Pay to Play in Business School

Business School is not just about the degree but about the experience, which means students shell out tens of thousands of dollars above and beyond tuition, whether they have the money or not. Are the extracurricular activities worth going (further) into debt for?
In many M.B.A. programs, lifestyle experiences are gaining on academic ones in importance, as seen in much busier evening and weekend schedules of bars, parties and trips, says Jeremy Shinewald, founder of mbaMission, an M.B.A. admissions consulting firm based in New York. “My father went to business school a generation ago as a married 25-year-old, and I can assure you he has no stories of jetting off to Vegas for the weekend,” says Mr.

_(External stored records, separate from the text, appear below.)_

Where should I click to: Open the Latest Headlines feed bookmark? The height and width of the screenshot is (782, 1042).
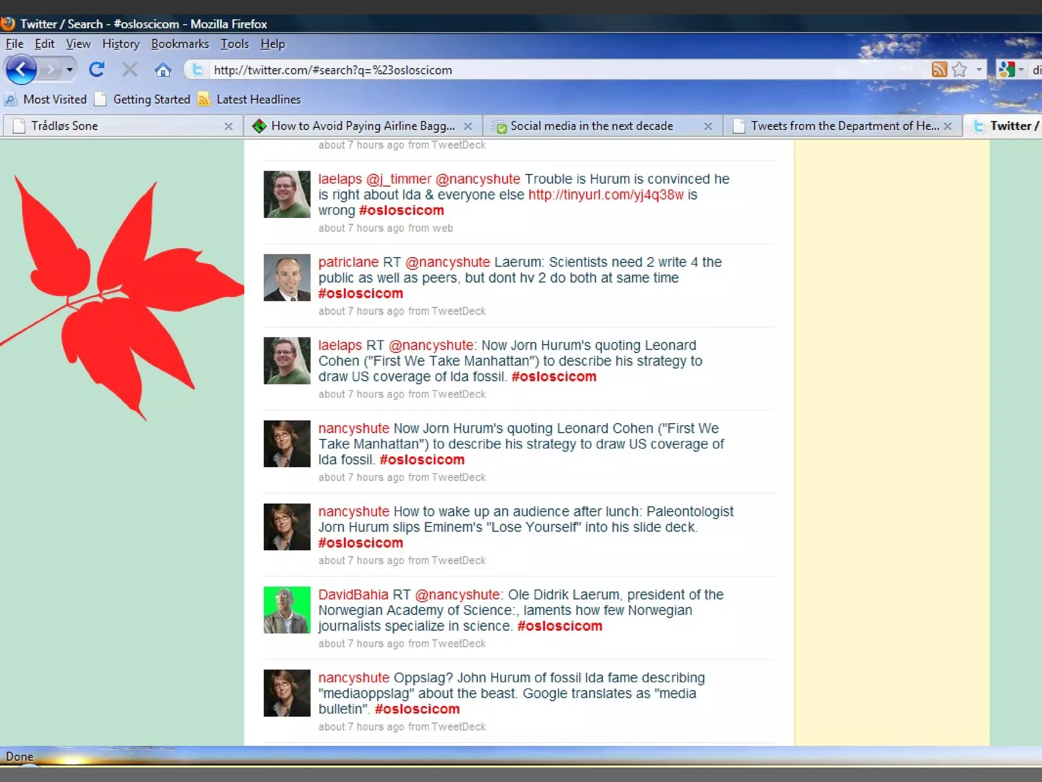258,99
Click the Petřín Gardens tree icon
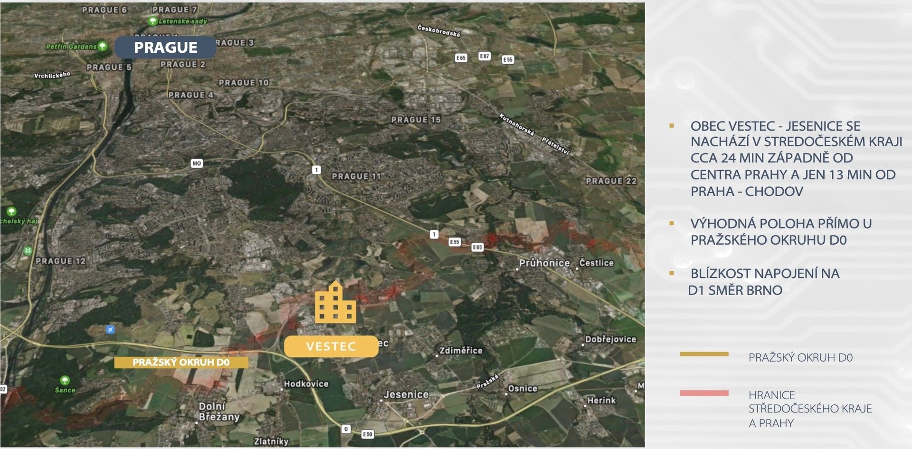912x449 pixels. [102, 46]
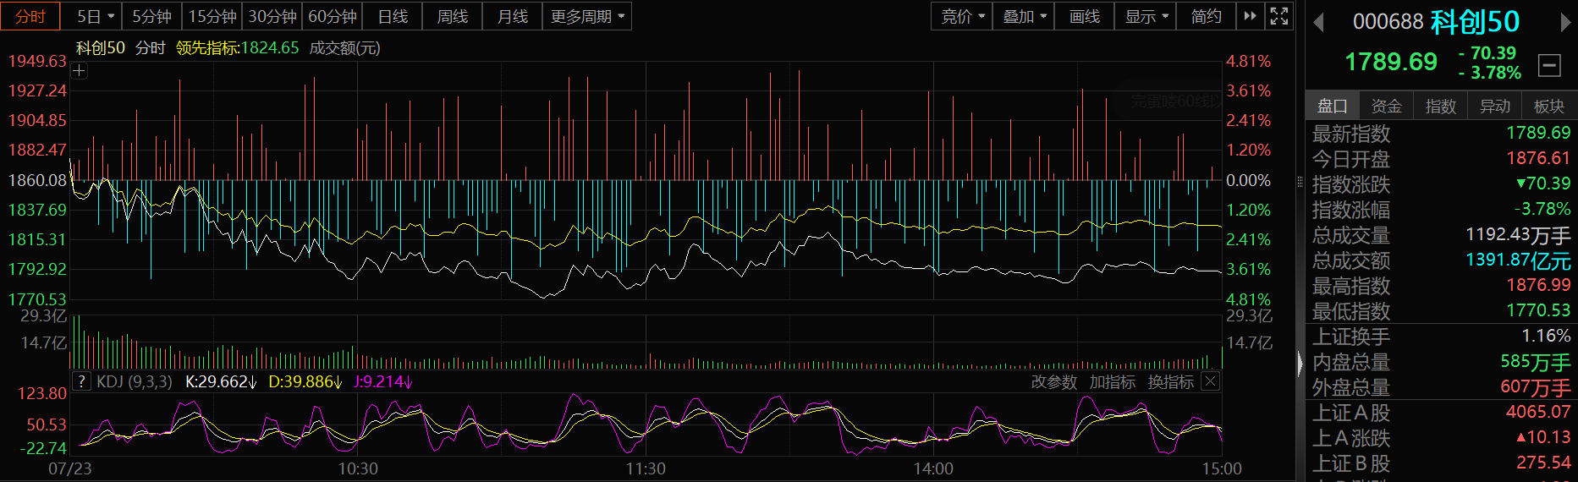Click 改参数 to edit parameters
Image resolution: width=1578 pixels, height=482 pixels.
[x=1054, y=382]
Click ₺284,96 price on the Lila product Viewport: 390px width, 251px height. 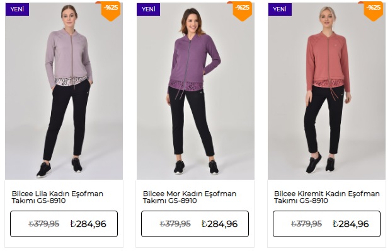(x=88, y=224)
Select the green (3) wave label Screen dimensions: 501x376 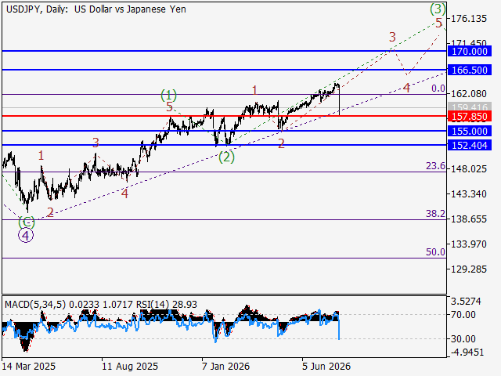tap(438, 9)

Shinewald, who is 38.
The trips usually aren’t free, often adding a shadow budget to an already expensive M.B.A. “I would say that $5,000 total for two years is a low to moderate budget, but is one that would still allow a student to experience significant social and academic travel opportunities,” says Mr. Shinewald, whose firm works with M.B.A. applicants. At the high end, $20,000 to $30,000 for two years is not uncommon, he says.
Some of the trips are vacations, excuses sponsored by Rolex for the rich, or proto-rich, to have fun. Still, even those are bonding-experiences; those trips, and the others that are more straightforwardly career-oriented, alike help students network with each other and with future employers. So plenty of students suck up the costs, thinking of them as an “investment.”
In 2003, Mr. Caballero, then a second-year student at the Sloan School of Management at M.I.T., received internship offers from Intel and Cisco Systems after leading a career trek to Silicon Valley. “I got interviews at firms, and I certainly feel more comfortable reaching out to the people I went on the career trek with for favors than the average classmate,” says Mr. Caballero, 36, now vice president for programming at the nonprofit Venture for America, based in New York.
Did you try B-school? Was this your experience? Or is it emblematic of why you’d rather get Rubella than an MBA?